1. Rancilio Xcelsius espresso machine and a Mahlkoenig K30 Twin grinder.

2. Nuova Simonelli II T3 espresso machine and a Mahlkoenig K30 Twin grinder.

Please give your input regarding these machines and feel free to add any of your recommendations to the list. I would appreciate if you could share a similar or better machine that has a lighter price tag than the ones I metioned above. As for the grinders, should I go for a twin grinder or a single grinder to complement my two group head machine? What should I be looking for in a grinder?

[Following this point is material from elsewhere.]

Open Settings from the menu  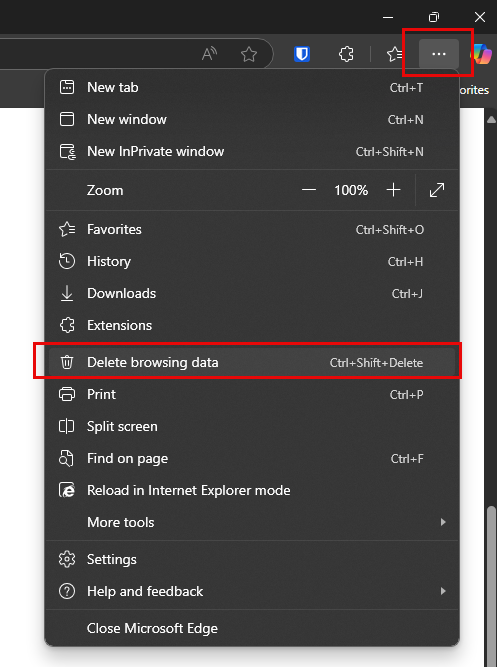pos(252,559)
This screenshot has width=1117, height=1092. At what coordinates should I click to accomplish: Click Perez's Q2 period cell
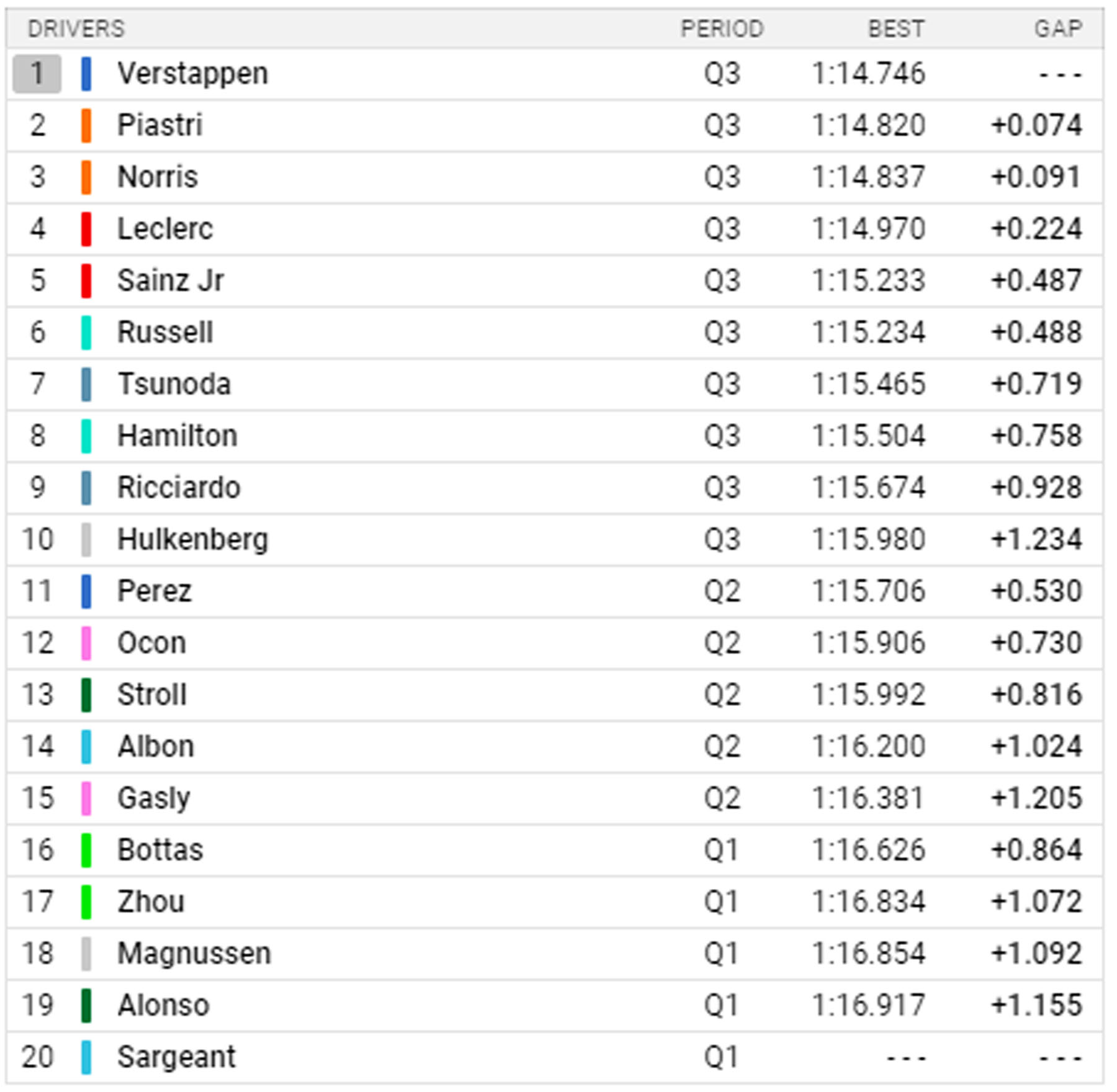[722, 591]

Since I am not from UK or US, I would appreciate if anyone could name a few online merchants who ship internationally.

Thanks


----------



## froggystyle (Oct 30, 2013)

I need a machine that can make excellent espresso, cappuccino and Latte with minimum input from the barista

Good luck with that!


----------



## MyCoffeeSucks (Jul 9, 2014)

froggystyle said:


> I need a machine that can make excellent espresso, cappuccino and Latte with minimum input from the barista
> 
> Good luck with that!


It's a genuine problem. There are hardly any trained baristas where I come from. No barista schools either.


----------



## froggystyle (Oct 30, 2013)

Where are you from?


----------



## MyCoffeeSucks (Jul 9, 2014)

froggystyle said:


> Where are you from?


Pakistan......


----------



## froggystyle (Oct 30, 2013)

The machine will only give so much, you really need someone trained to produce great coffee, think you need to have a rethink about your plan if you cant find any training in your country.

Why not look for training in other nearby countries?


----------



## MyCoffeeSucks (Jul 9, 2014)

froggystyle said:


> The machine will only give so much, you really need someone trained to produce great coffee, think you need to have a rethink about your plan if you cant find any training in your country.
> 
> Why not look for training in other nearby countries?


Hmmm. Ok, considering I have a reasonably trained barista, what are your suggestions on the hardware?


----------



## froggystyle (Oct 30, 2013)

No idea, others more experienced in those size machines can comment.


----------



## Thecatlinux (Mar 10, 2014)

I no nothing about running a coffee shop but if I was going to start one top of my list would be londinium L2 or L3

low cost maintance consistency and a great focal point.


----------



## MyCoffeeSucks (Jul 9, 2014)

Thecatlinux said:


> I no nothing about running a coffee shop but if I was going to start one top of my list would be londinium L2 or L3
> 
> low cost maintance consistency and a great focal point.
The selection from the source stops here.